Como as pessoas podem acreditar em tais absurdos, pergunta Dmitri?

O processo de desnazificação

Nem todos os escritores russos são contra Putin. Por exemplo, o escritor Timotei Sergueitsev, considerado o Steve Bannon russo junto a Putin, justifica, em nome do antinazismo, a purificação da Ucrânia. Ele é o autor de um texto violento sob o título “O que deve fazer a Rússia com a Ucrânia?”, publicado na agência oficial Novosti.

O texto explica que depois da atual fase militar o processo de desnazificação deverá prosseguir em diversas etapas em tempo de paz, quando deverão ser realizadas mudanças irreversíveis.

Isso implica na formação de um governo e de uma polícia que “proteja o povo contra o terror dos grupos nazistas”. A informação ficará a cargo dos russos: mudança de todo material educativo nas escolas, investigação sobre pessoas ligadas ao nazismo, seguida de prisão e trabalhos forçados aos culpados, prisão ou pena de morte.

De acordo com essas iniciativas, caberá à Rússia criar leis e regulamentos contra a nazificação, assim como datas comemorativas e monumentos dedicados aos heróis antinazistas.

O documento é um completo desvario, fala nos esforços frustrados da Rússia para salvar o Ocidente, mas que a partir de agora a Rússia seguirá seu próprio caminho sem se preocupar com o Ocidente, num processo de descolonização mundial.

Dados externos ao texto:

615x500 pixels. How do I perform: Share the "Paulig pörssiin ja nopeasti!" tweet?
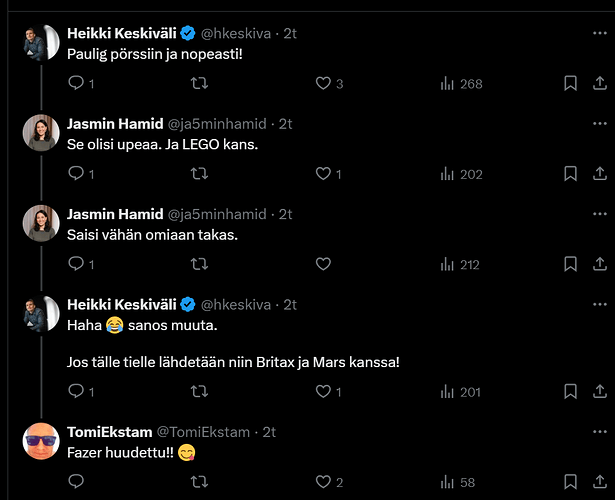600,83
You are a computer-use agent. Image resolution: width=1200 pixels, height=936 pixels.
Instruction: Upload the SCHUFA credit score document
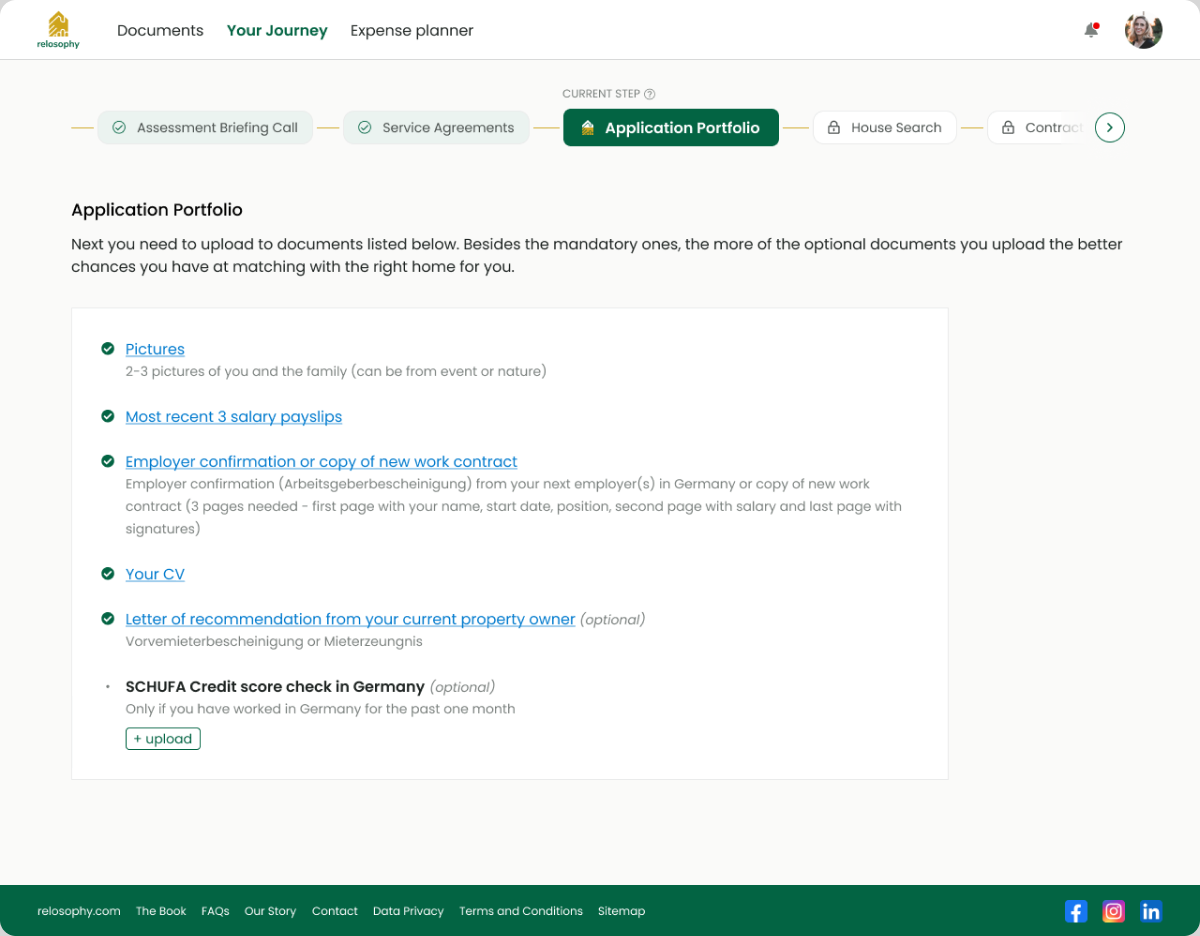(163, 739)
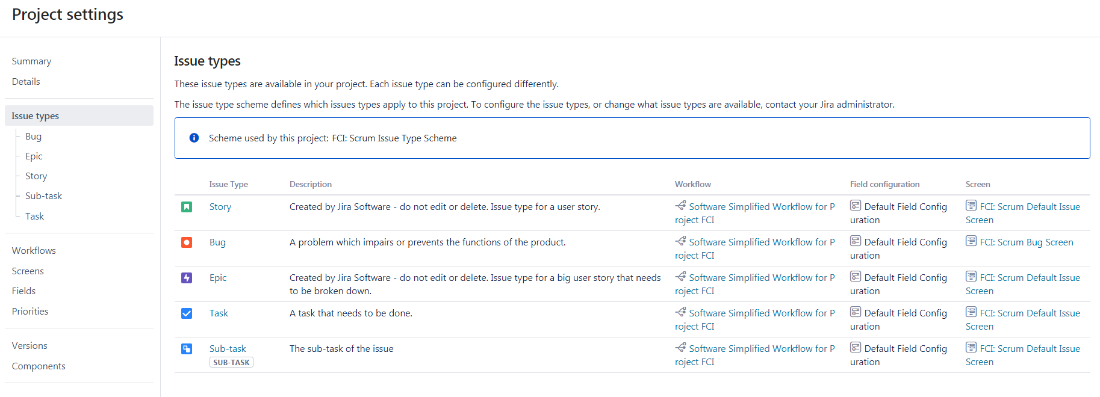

Enquanto esse apelo fala em descolonização, ocorre uma tentativa de russificação da Ucrânia, contra a qual se mobilizam os países ocidentais. Esse confronto indireto dos países ocidentais com a Rússia, seja por ajuda militar ou para socorrer a população ucraniana, levará fatalmente ao confronto direto de uma guerra mundial, como acredita Kurkov?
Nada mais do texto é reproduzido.